Requirement:
Every line of the records that holds the word "agent" should be copied out.

Provided data:
--------------------

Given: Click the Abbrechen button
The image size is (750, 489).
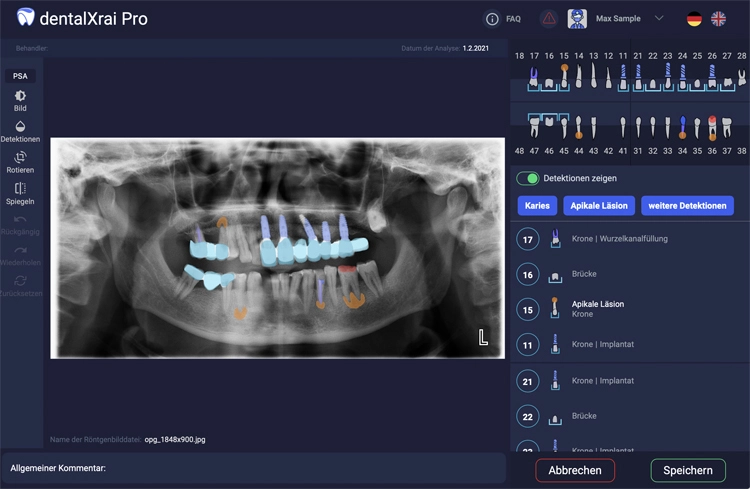Looking at the screenshot, I should click(575, 470).
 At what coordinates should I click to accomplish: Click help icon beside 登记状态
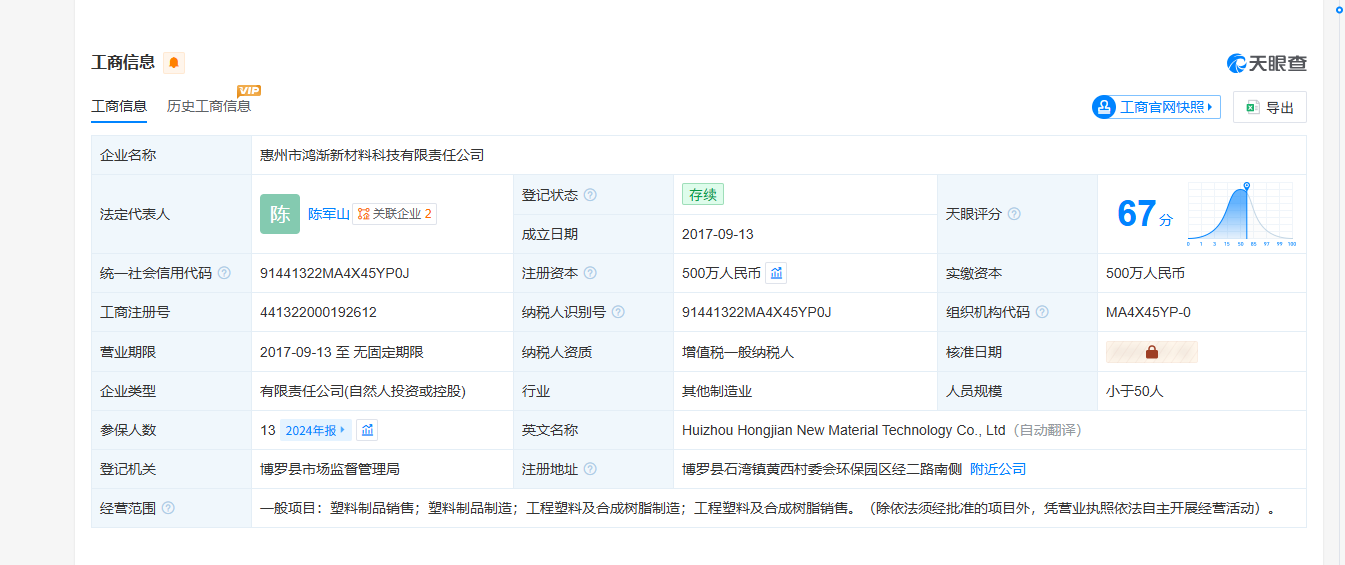pyautogui.click(x=590, y=195)
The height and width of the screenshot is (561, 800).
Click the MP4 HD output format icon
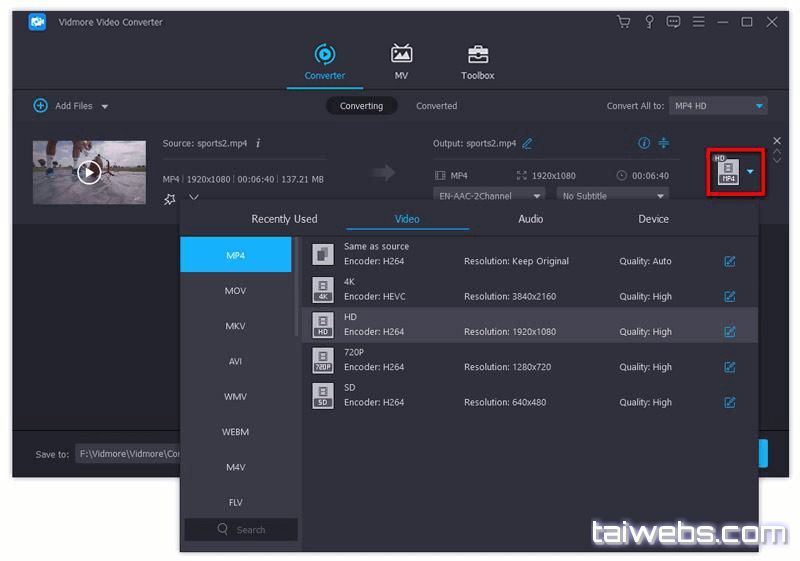click(728, 172)
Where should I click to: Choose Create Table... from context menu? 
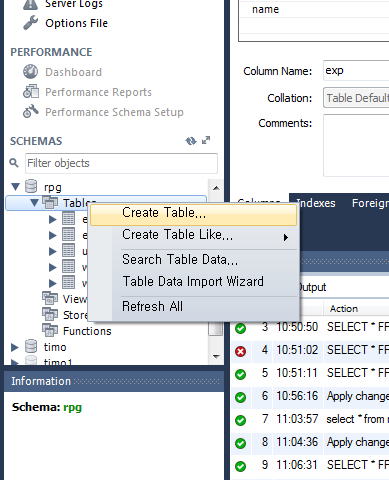tap(193, 215)
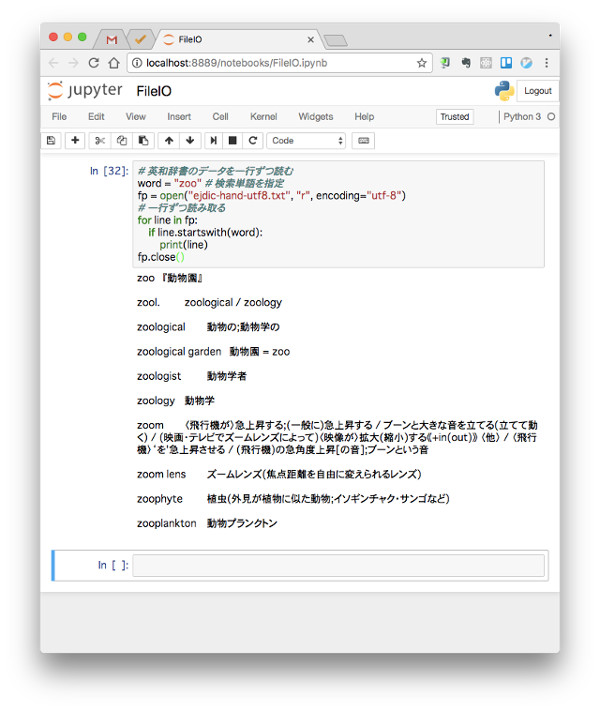Paste cells below icon
Image resolution: width=600 pixels, height=711 pixels.
(x=143, y=141)
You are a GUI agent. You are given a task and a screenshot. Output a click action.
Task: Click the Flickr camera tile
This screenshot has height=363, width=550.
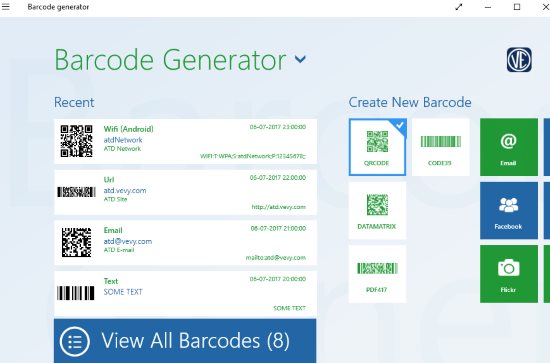point(509,274)
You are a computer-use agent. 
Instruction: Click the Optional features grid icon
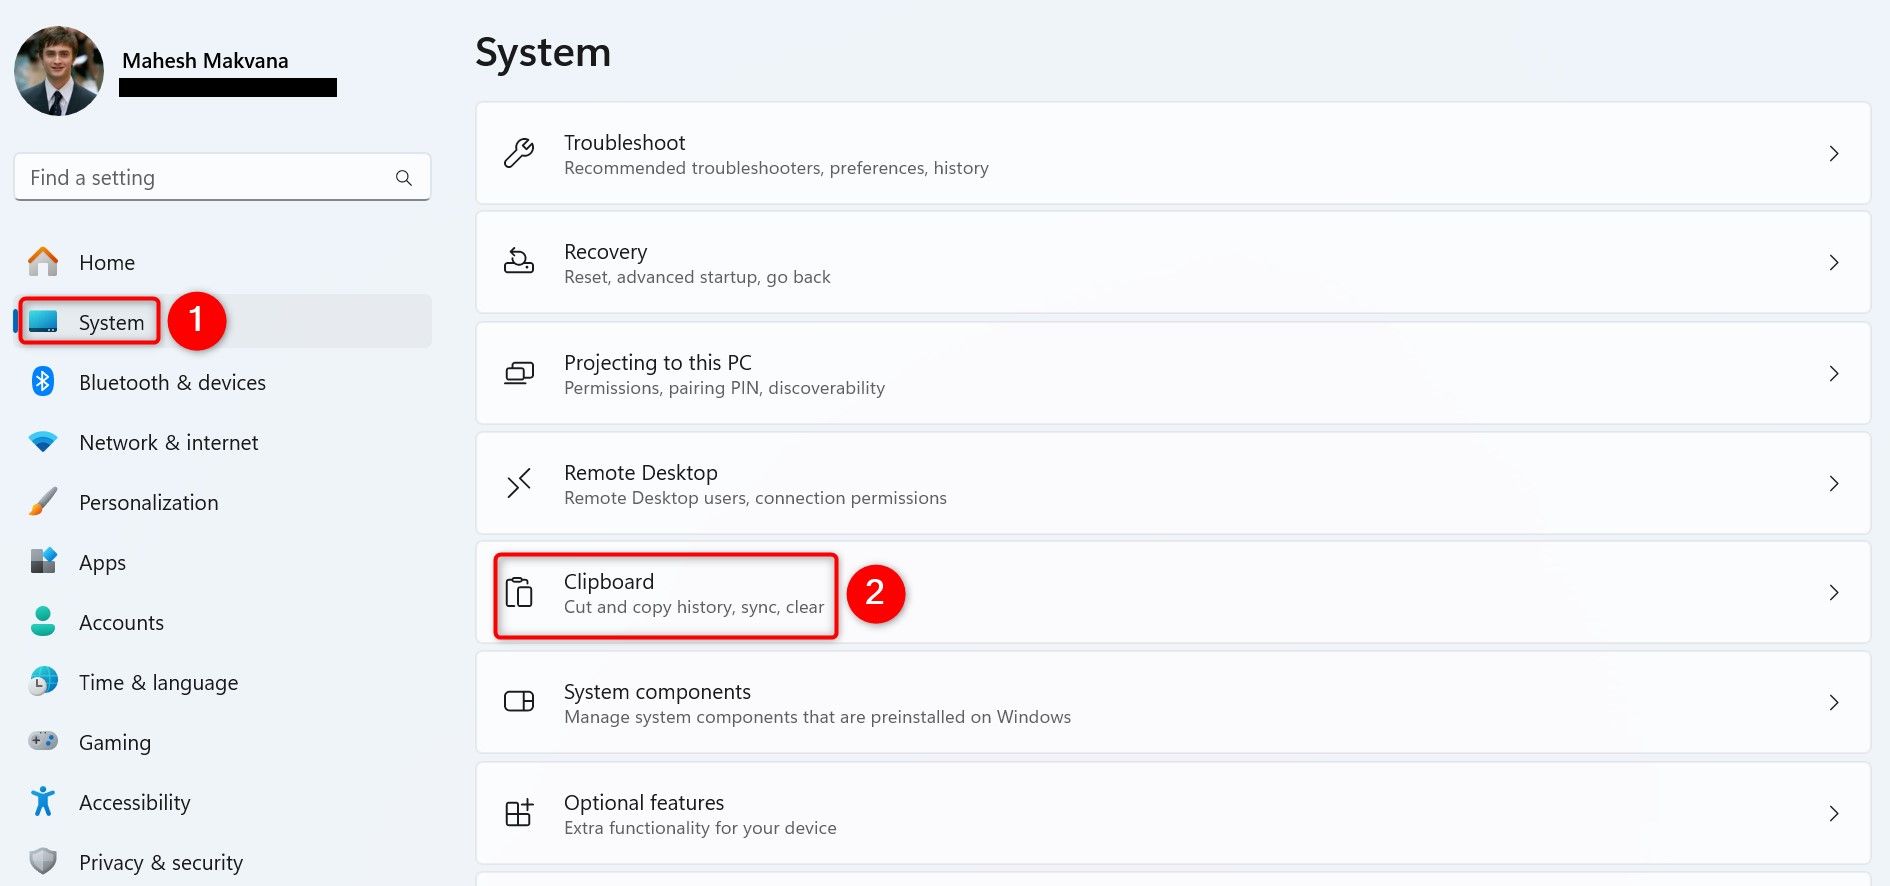pyautogui.click(x=518, y=813)
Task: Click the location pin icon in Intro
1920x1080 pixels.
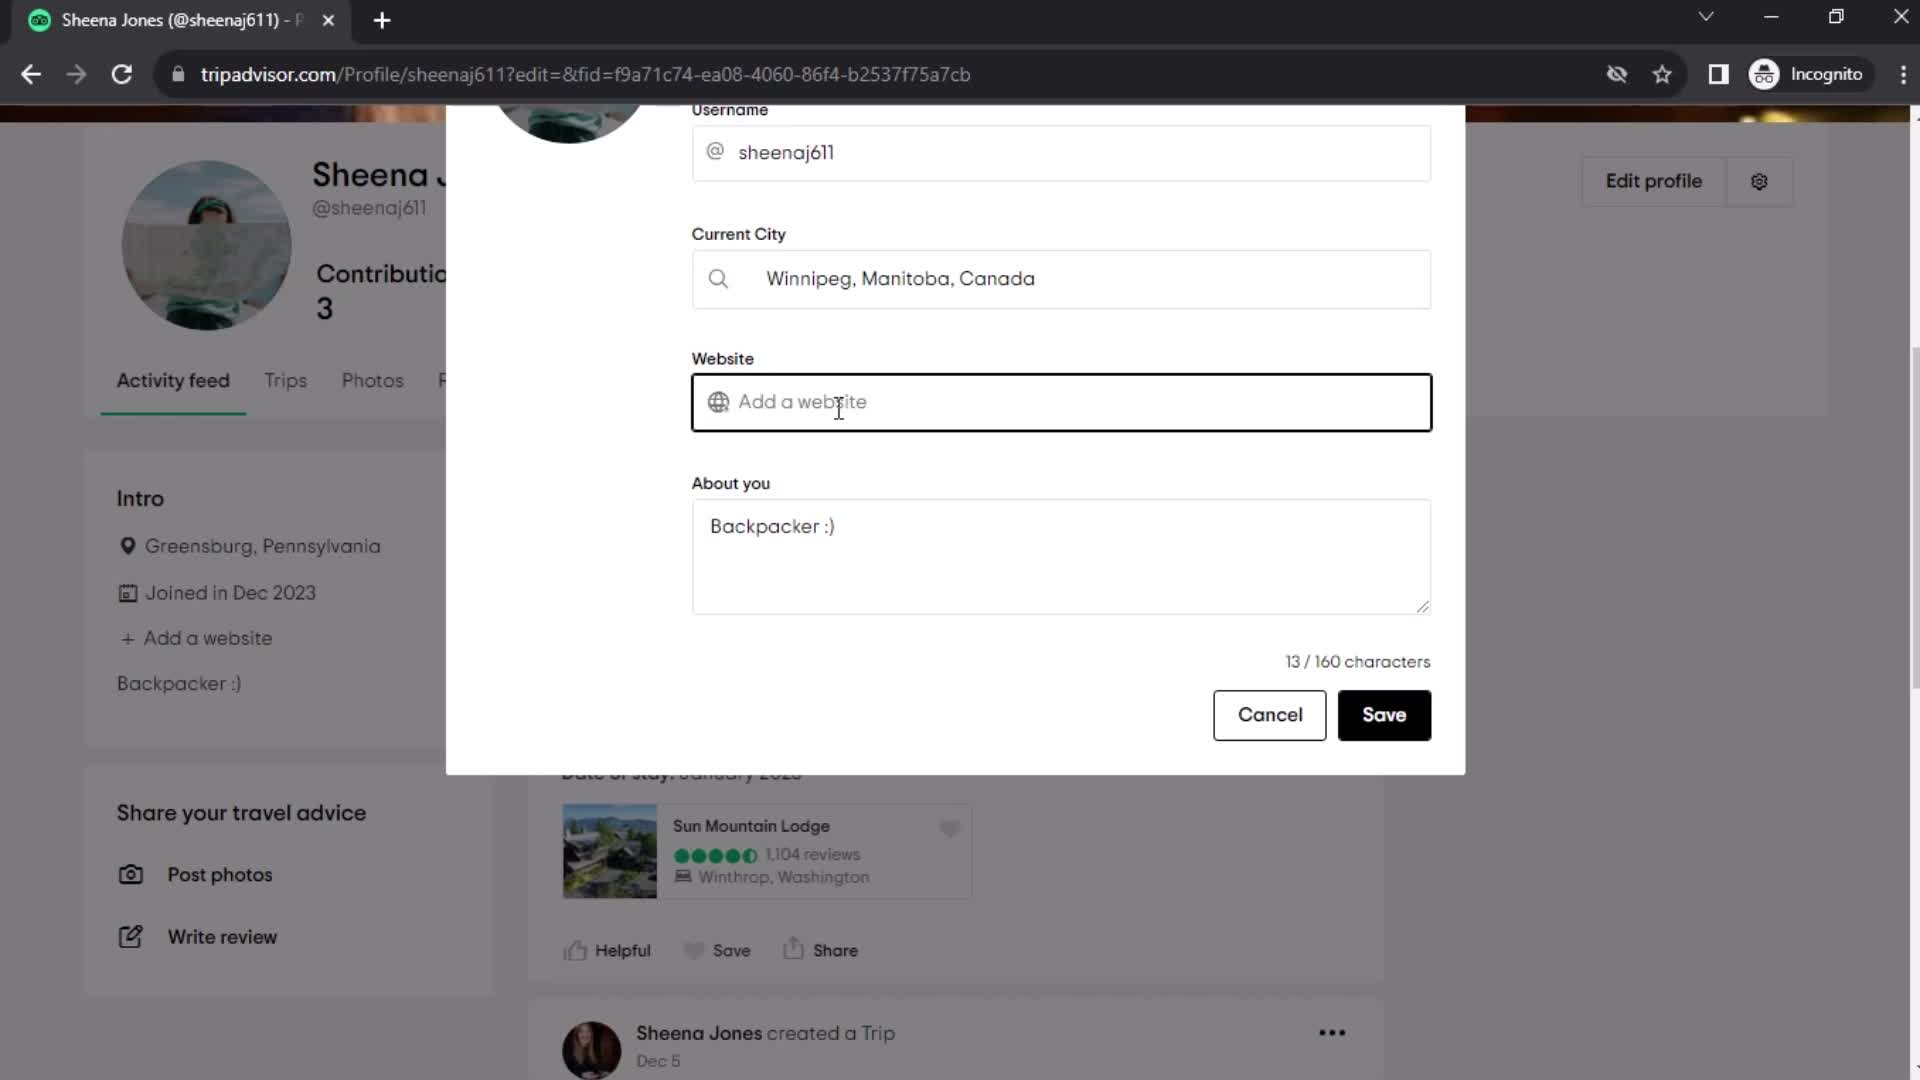Action: tap(127, 546)
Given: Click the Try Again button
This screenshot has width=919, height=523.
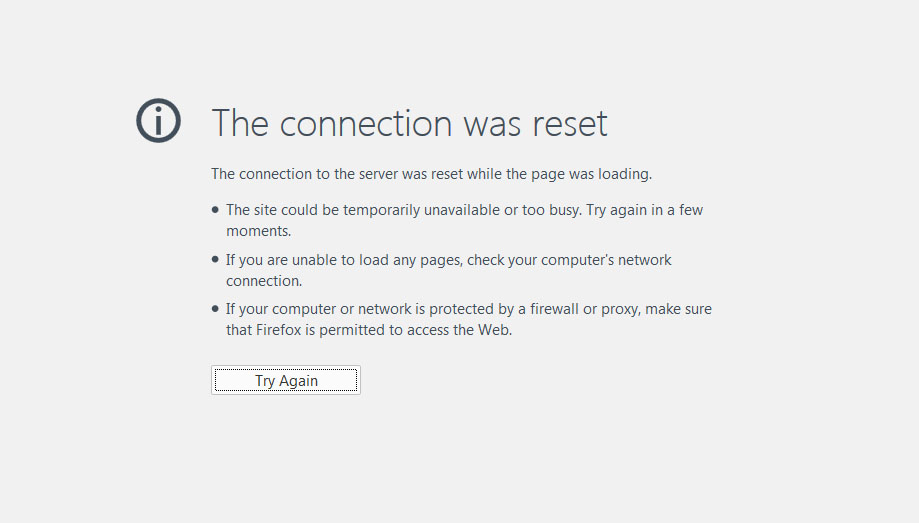Looking at the screenshot, I should [x=286, y=380].
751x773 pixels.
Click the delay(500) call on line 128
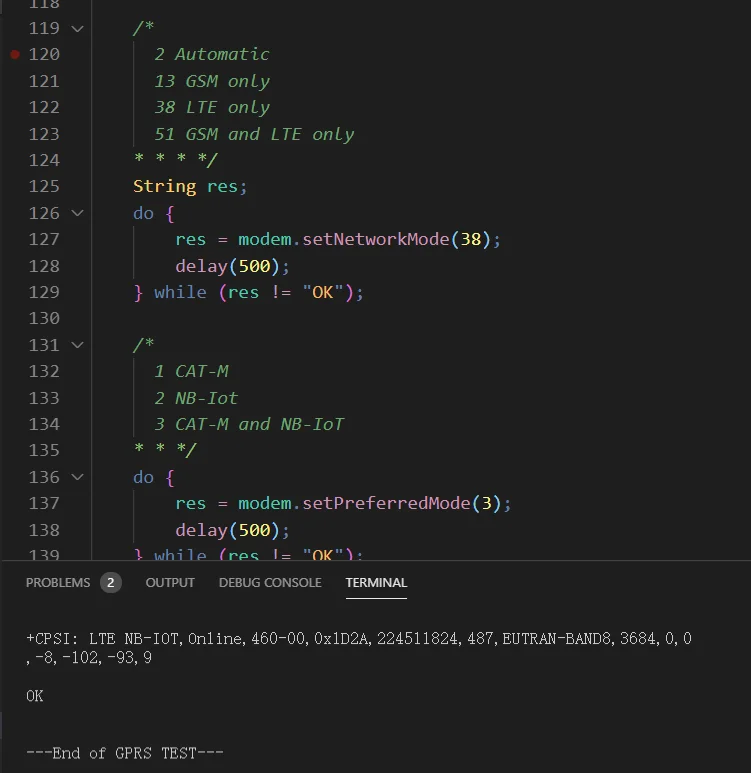click(232, 266)
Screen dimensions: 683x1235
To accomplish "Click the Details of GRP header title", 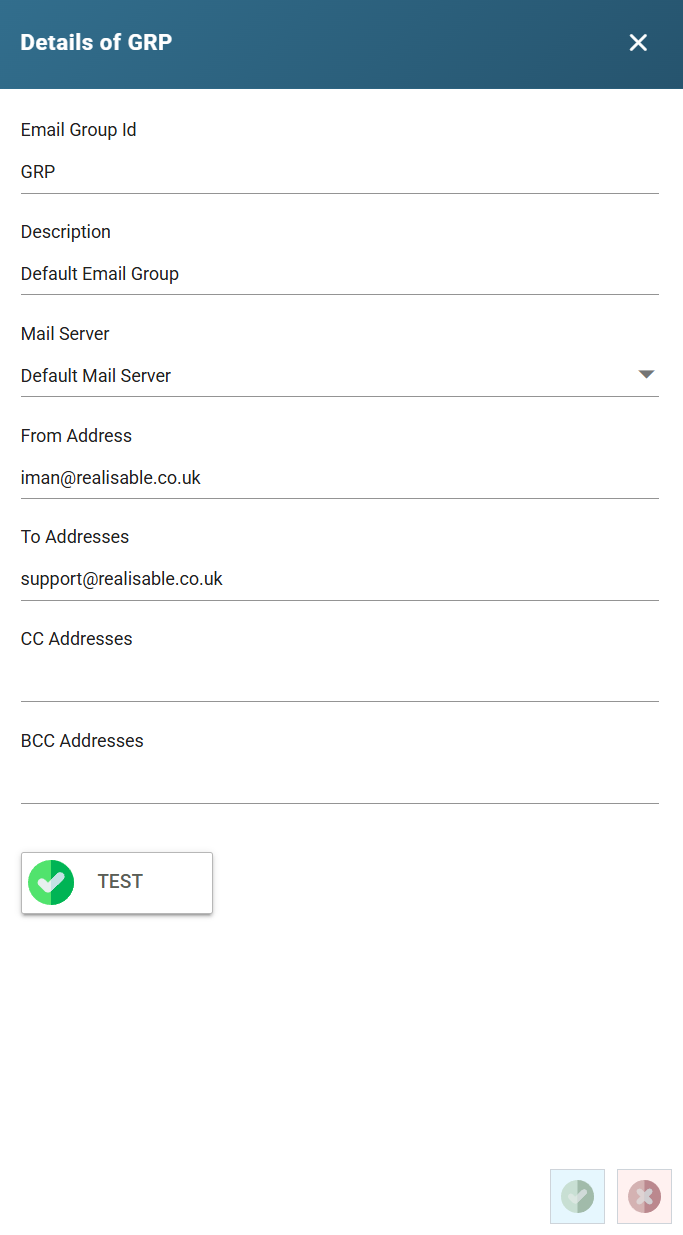I will click(96, 42).
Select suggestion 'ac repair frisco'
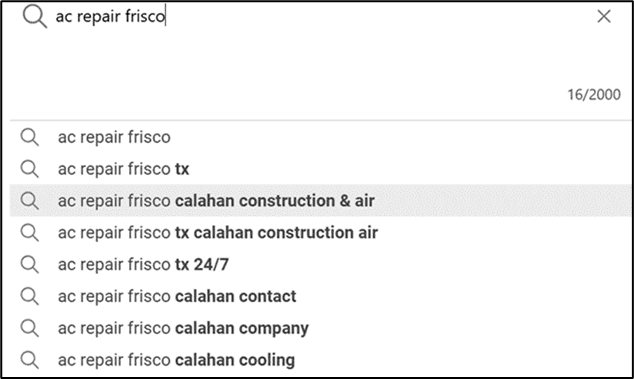 321,137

--------------------

Output for this exercise:
You are a GUI agent. You are given a task and a screenshot. Output a click action.
You are a computer-use agent. 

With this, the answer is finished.